* **ABOUT THIS TASK**: Within the entries below, the lines from the one with "The width and height of the screenshot is (652, 313)." through the one with "Task: Collapse the root topology element" are to be set down exactly, both ends kept.

RECORDS FOR THE EXERCISE Block Start

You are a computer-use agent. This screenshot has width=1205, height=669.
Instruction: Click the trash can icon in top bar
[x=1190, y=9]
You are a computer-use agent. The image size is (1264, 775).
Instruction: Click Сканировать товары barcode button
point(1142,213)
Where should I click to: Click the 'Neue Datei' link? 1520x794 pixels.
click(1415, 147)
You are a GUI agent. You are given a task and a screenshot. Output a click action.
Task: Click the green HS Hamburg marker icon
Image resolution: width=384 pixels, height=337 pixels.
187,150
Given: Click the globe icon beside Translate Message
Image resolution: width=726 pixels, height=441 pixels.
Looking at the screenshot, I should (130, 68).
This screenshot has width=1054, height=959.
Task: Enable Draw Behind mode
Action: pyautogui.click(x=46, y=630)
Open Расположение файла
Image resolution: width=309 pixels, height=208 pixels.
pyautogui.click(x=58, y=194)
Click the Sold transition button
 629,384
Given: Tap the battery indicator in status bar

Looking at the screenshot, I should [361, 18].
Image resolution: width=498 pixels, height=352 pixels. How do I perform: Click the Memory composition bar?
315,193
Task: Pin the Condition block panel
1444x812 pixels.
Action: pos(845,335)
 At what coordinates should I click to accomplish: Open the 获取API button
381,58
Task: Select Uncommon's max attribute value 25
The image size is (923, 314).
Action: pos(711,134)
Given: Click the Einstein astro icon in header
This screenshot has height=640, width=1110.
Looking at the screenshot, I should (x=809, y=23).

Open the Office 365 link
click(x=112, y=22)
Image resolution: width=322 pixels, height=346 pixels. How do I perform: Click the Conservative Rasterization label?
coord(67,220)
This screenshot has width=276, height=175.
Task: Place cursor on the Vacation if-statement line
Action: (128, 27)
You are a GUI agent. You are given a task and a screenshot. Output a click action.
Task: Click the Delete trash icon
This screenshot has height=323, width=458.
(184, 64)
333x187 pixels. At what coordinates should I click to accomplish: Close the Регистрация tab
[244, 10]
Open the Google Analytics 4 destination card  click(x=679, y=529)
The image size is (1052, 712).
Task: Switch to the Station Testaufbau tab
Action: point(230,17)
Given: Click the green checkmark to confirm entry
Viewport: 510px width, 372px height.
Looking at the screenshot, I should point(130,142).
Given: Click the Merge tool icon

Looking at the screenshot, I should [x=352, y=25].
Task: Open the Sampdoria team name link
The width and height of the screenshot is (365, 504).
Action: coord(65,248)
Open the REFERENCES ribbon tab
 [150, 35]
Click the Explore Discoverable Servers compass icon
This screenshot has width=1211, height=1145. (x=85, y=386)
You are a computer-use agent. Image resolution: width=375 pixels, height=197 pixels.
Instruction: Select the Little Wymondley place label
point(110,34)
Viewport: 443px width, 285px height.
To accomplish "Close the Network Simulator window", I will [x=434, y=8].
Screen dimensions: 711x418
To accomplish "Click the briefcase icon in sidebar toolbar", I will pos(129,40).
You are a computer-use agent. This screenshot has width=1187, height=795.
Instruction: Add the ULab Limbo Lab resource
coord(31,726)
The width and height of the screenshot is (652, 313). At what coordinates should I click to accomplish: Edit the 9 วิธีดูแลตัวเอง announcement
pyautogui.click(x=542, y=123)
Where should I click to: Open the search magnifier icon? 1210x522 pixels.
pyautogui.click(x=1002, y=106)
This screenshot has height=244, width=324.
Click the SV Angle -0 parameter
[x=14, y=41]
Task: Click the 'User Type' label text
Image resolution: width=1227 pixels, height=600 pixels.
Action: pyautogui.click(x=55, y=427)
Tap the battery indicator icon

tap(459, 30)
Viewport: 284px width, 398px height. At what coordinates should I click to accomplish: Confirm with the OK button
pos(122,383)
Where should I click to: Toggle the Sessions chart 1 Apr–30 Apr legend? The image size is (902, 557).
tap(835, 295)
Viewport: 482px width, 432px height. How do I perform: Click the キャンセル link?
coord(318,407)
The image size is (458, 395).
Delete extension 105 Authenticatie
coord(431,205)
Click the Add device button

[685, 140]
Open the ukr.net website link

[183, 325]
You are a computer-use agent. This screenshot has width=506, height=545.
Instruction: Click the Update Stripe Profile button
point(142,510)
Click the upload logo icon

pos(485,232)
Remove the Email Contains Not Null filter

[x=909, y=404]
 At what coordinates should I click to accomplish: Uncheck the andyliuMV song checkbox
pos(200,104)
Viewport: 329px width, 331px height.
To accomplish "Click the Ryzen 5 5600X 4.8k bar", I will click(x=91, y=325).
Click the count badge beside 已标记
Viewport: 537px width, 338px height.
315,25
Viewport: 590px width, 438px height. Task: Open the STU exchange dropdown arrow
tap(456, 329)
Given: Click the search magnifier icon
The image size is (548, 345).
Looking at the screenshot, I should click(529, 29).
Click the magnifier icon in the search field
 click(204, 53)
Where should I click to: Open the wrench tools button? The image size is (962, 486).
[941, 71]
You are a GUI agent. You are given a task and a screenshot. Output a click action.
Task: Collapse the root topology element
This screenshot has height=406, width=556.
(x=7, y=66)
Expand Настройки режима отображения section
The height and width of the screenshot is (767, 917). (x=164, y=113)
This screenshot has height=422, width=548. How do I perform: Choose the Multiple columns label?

RECORDS FOR THE EXERCISE Block End

* **COMPLETED EXERCISE**:
The width and height of the screenshot is (652, 313). At what coordinates should I click to accomplish: Edit the 9 วิธีดูแลตัวเอง announcement
pyautogui.click(x=542, y=123)
Where should I click to: Open the search magnifier icon? 1210x522 pixels.
pyautogui.click(x=1002, y=106)
This screenshot has height=244, width=324.
Click the SV Angle -0 parameter
[x=14, y=41]
Task: Click the 'User Type' label text
Image resolution: width=1227 pixels, height=600 pixels.
Action: pyautogui.click(x=55, y=427)
Tap the battery indicator icon

tap(459, 30)
Viewport: 284px width, 398px height. At what coordinates should I click to accomplish: Confirm with the OK button
pos(122,383)
Where should I click to: Toggle the Sessions chart 1 Apr–30 Apr legend? The image size is (902, 557).
tap(835, 295)
Viewport: 482px width, 432px height. How do I perform: Click the キャンセル link?
coord(318,407)
The image size is (458, 395).
Delete extension 105 Authenticatie
coord(431,205)
Click the Add device button

[685, 140]
Open the ukr.net website link

[183, 325]
You are a computer-use agent. This screenshot has width=506, height=545.
Instruction: Click the Update Stripe Profile button
point(142,510)
Click the upload logo icon

pos(485,232)
Remove the Email Contains Not Null filter

[x=909, y=404]
 At what coordinates should I click to accomplish: Uncheck the andyliuMV song checkbox
pos(200,104)
Viewport: 329px width, 331px height.
To accomplish "Click the Ryzen 5 5600X 4.8k bar", I will click(x=91, y=325).
Click the count badge beside 已标记
Viewport: 537px width, 338px height.
315,25
Viewport: 590px width, 438px height. Task: Open the STU exchange dropdown arrow
tap(456, 329)
Given: Click the search magnifier icon
The image size is (548, 345).
Looking at the screenshot, I should click(529, 29).
Click the magnifier icon in the search field
 click(204, 53)
Where should I click to: Open the wrench tools button? The image size is (962, 486).
[941, 71]
You are a GUI agent. You are given a task and a screenshot. Output a click action.
Task: Collapse the root topology element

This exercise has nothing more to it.